### Task prompt
Please output, word for word, the stretch of the Ruger SR22 text running from "The SR22 has" to "or large hands.".

### Selected text
::::::
The Ruger SR22 or SR22P is a compact semi-automatic pistol manufactured by Sturm, Ruger & Co., chambered for the .22 Long Rifle rimfire cartridge.  The SR22 is mainly targeted at plinking and competition shooting.

Design
The SR22 does not share design and ergonomic commonalities with the striker-fired centerfire Ruger SR-Series pistols and mechanically deviates significantly.  In fact, it is more similar to the Walther P22 than a Ruger SR-Series pistol.  The SR22 comes only in compact size, although recently a  barrel version (Model 3620) was released.

The SR22 has a straight blowback-type action, and features a stainless steel barrel that is fixed to the frame.  Furthermore, the SR22 features a double-action/single-action trigger system with a rounded-spur external hammer, and has a visual inspection port in the form of a hole in the top of the slide and the back of the barrel that functions as a loaded chamber indicator.  The pistol is very lightweight thanks to its aluminium slide and polymer frame, and also comes with interchangeable rubber grips for different-sized hands.  The SR22 started to ship in January 2012 and is shipped with two single-stack 10-round magazines and replaceable grips for small or large hands.
::::::
### Stored data
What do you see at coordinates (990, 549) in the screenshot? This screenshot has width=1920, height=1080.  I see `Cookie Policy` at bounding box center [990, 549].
::::::
### The result
The SR22 has a straight blowback-type action, and features a stainless steel barrel that is fixed to the frame.  Furthermore, the SR22 features a double-action/single-action trigger system with a rounded-spur external hammer, and has a visual inspection port in the form of a hole in the top of the slide and the back of the barrel that functions as a loaded chamber indicator.  The pistol is very lightweight thanks to its aluminium slide and polymer frame, and also comes with interchangeable rubber grips for different-sized hands.  The SR22 started to ship in January 2012 and is shipped with two single-stack 10-round magazines and replaceable grips for small or large hands.